§ Work required
Whenever a picture appears in the records, exclude it, and transcribe everything else exactly.
—————
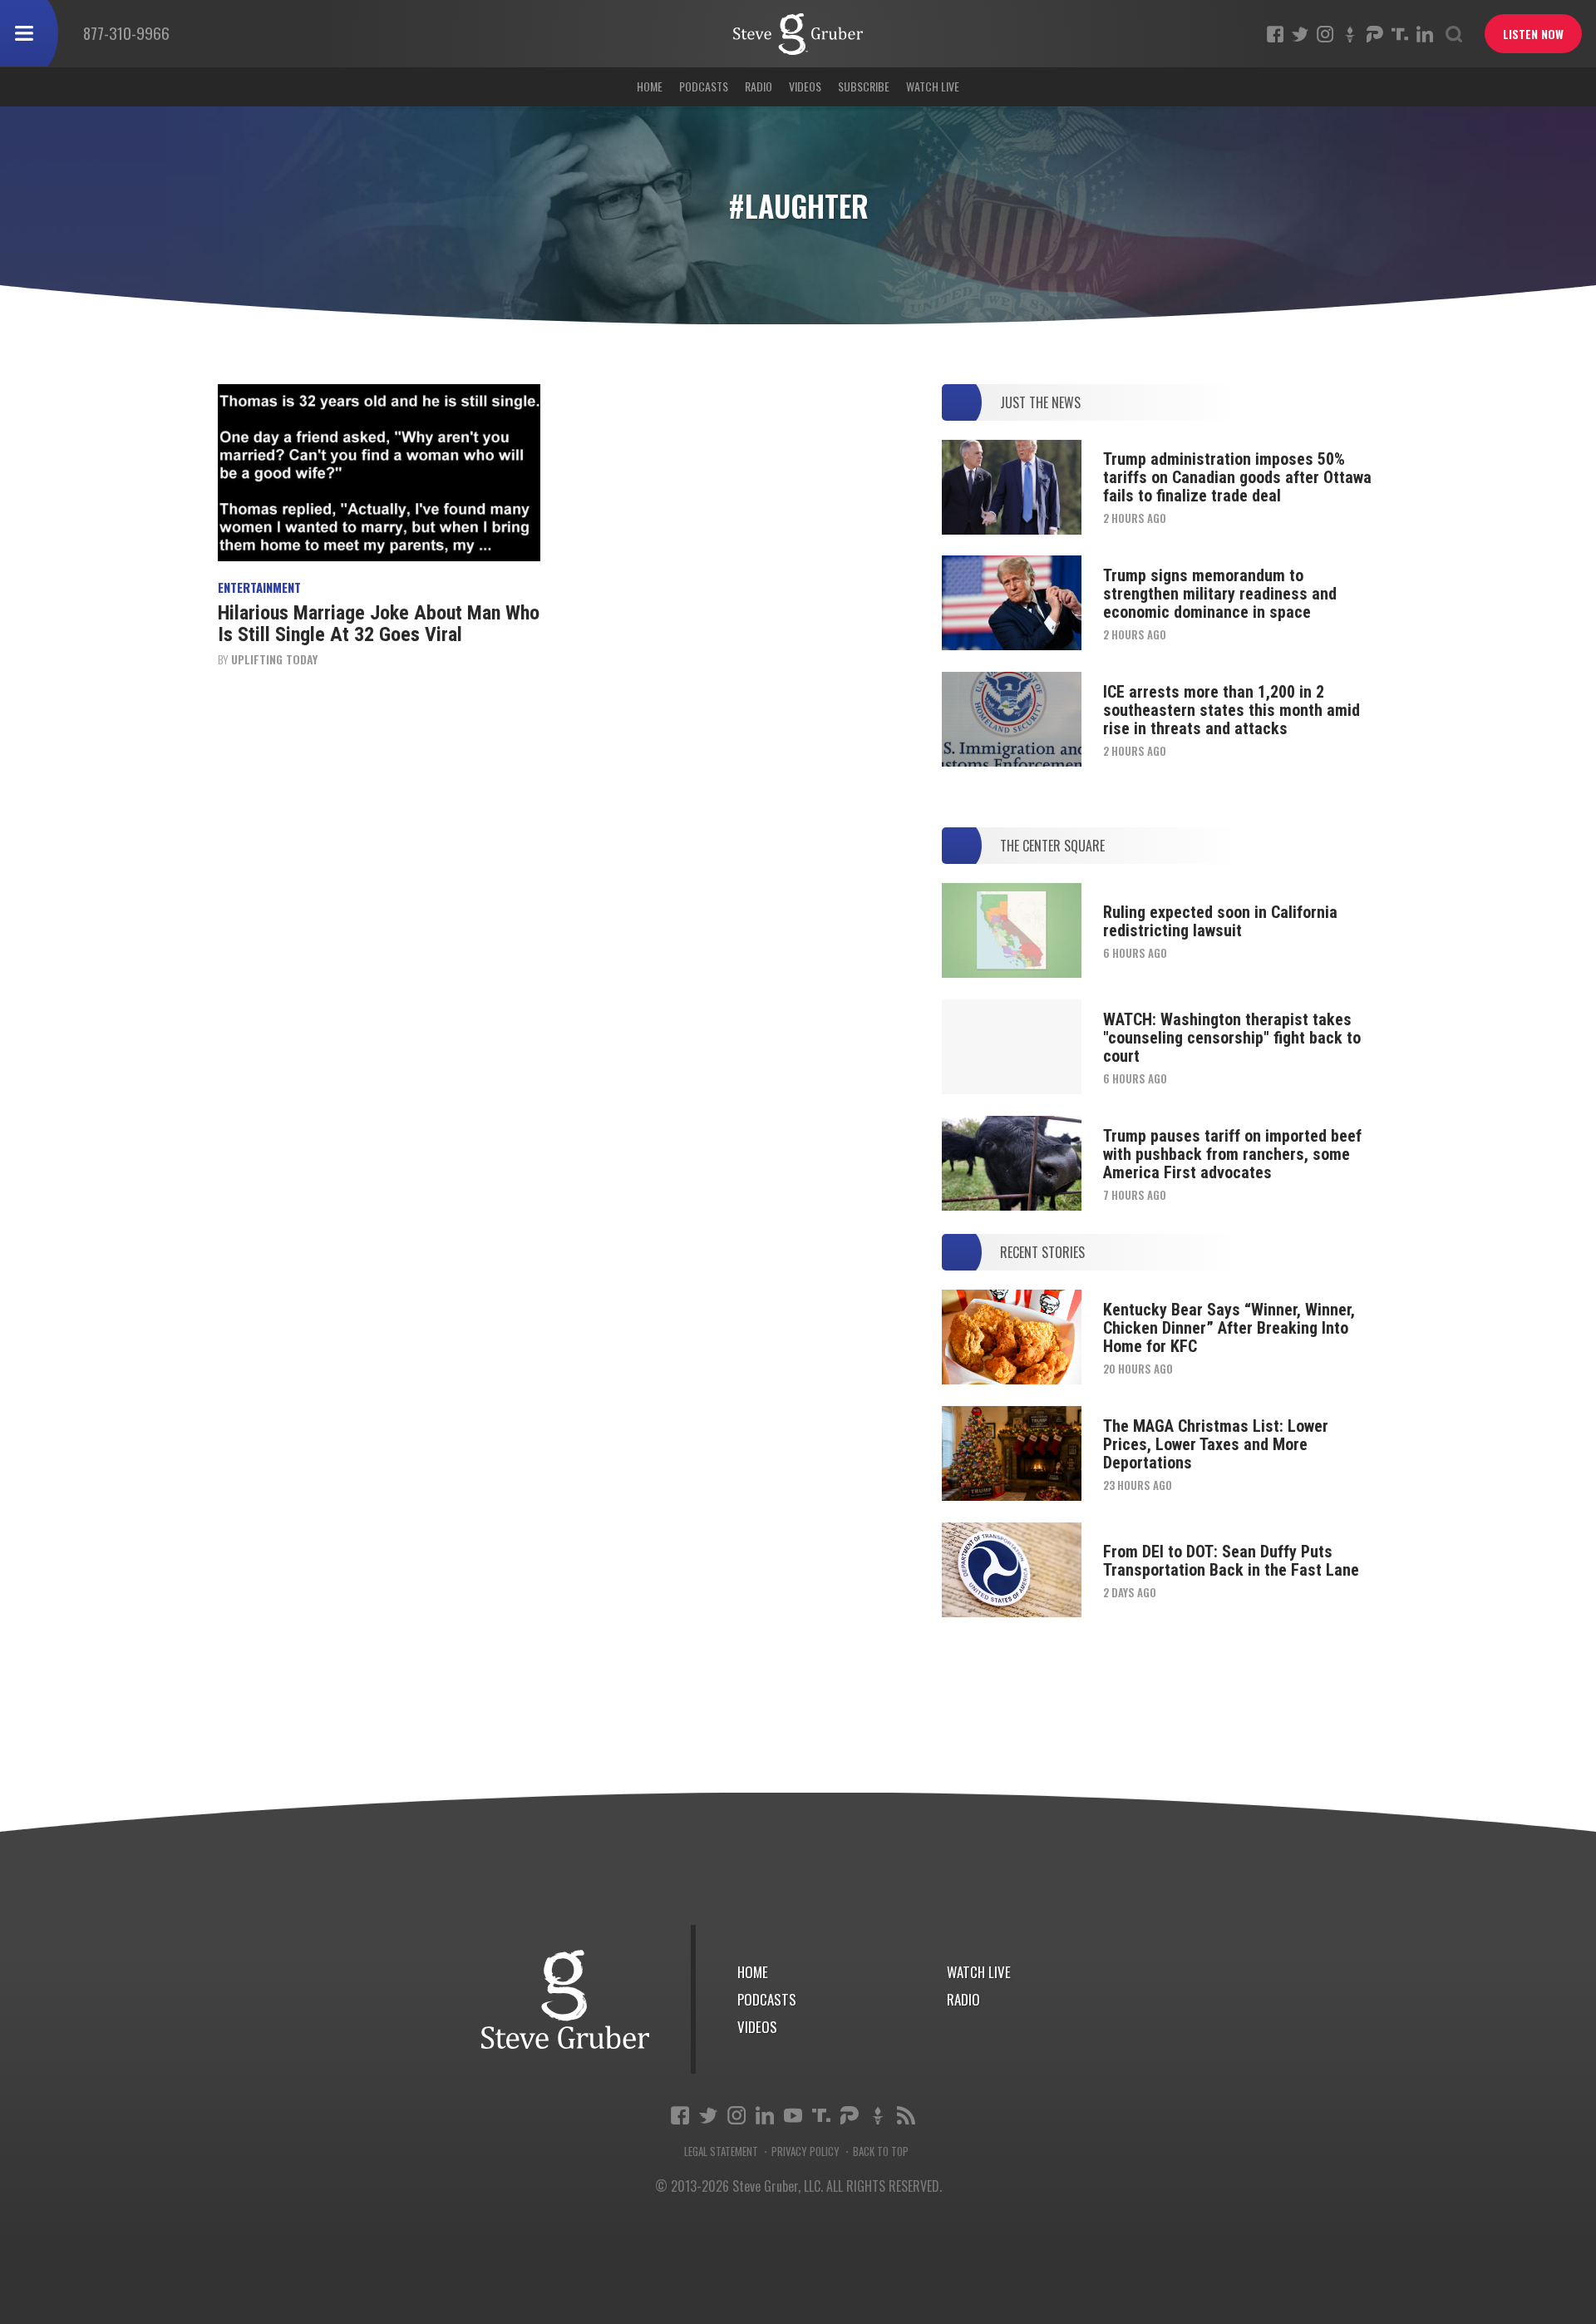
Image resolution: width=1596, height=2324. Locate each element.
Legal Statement (721, 2151)
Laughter (798, 34)
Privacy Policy (805, 2151)
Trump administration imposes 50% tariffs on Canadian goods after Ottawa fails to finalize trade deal (1237, 477)
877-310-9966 (126, 32)
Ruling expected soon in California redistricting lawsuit (1220, 921)
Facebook (1275, 34)
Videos (805, 86)
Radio (758, 86)
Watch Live (932, 86)
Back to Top (881, 2151)
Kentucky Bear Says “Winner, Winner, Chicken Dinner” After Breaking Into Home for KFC (1229, 1328)
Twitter (1300, 34)
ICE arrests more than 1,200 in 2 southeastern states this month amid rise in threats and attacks (1231, 710)
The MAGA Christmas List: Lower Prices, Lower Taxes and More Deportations (1215, 1444)
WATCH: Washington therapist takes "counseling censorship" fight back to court (1232, 1037)
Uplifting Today (274, 659)
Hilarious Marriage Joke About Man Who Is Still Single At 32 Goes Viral (378, 623)
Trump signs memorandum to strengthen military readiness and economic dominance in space (1220, 593)
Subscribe (863, 86)
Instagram (1325, 34)
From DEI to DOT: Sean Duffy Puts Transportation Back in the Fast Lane (1231, 1561)
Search (1453, 34)
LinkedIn (1424, 34)
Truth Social (821, 2115)
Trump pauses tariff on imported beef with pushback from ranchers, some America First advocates (1232, 1154)
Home (650, 86)
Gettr (1350, 34)
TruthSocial (1400, 34)
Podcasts (703, 86)
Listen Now (1533, 33)
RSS (906, 2115)
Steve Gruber (565, 1999)
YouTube (793, 2115)
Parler (1375, 34)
—————
§ Finished task
Image resolution: width=1596, height=2324. Locate each element.
Legal Statement (721, 2151)
Laughter (798, 34)
Privacy Policy (805, 2151)
Trump administration imposes 50% tariffs on Canadian goods after Ottawa fails to finalize trade deal (1237, 477)
877-310-9966 (126, 32)
Ruling expected soon in California redistricting lawsuit (1220, 921)
Facebook (1275, 34)
Videos (805, 86)
Radio (758, 86)
Watch Live (932, 86)
Back to Top (881, 2151)
Kentucky Bear Says “Winner, Winner, Chicken Dinner” After Breaking Into Home for KFC (1229, 1328)
Twitter (1300, 34)
ICE arrests more than 1,200 in 2 southeastern states this month amid rise in threats and attacks (1231, 710)
The MAGA Christmas List: Lower Prices, Lower Taxes and More Deportations (1215, 1444)
WATCH: Washington therapist takes "counseling censorship" fight back to court (1232, 1037)
Uplifting Today (274, 659)
Hilarious Marriage Joke About Man Who Is Still Single At 32 Goes Viral (378, 623)
Trump signs memorandum to strengthen military readiness and economic dominance in space (1220, 593)
Subscribe (863, 86)
Instagram (1325, 34)
From DEI to DOT: Sean Duffy Puts Transportation Back in the Fast Lane (1231, 1561)
Search (1453, 34)
LinkedIn (1424, 34)
Truth Social (821, 2115)
Trump pauses tariff on imported beef with pushback from ranchers, some America First advocates (1232, 1154)
Home (650, 86)
Gettr (1350, 34)
TruthSocial (1400, 34)
Podcasts (703, 86)
Listen Now (1533, 33)
RSS (906, 2115)
Steve Gruber (565, 1999)
YouTube (793, 2115)
Parler (1375, 34)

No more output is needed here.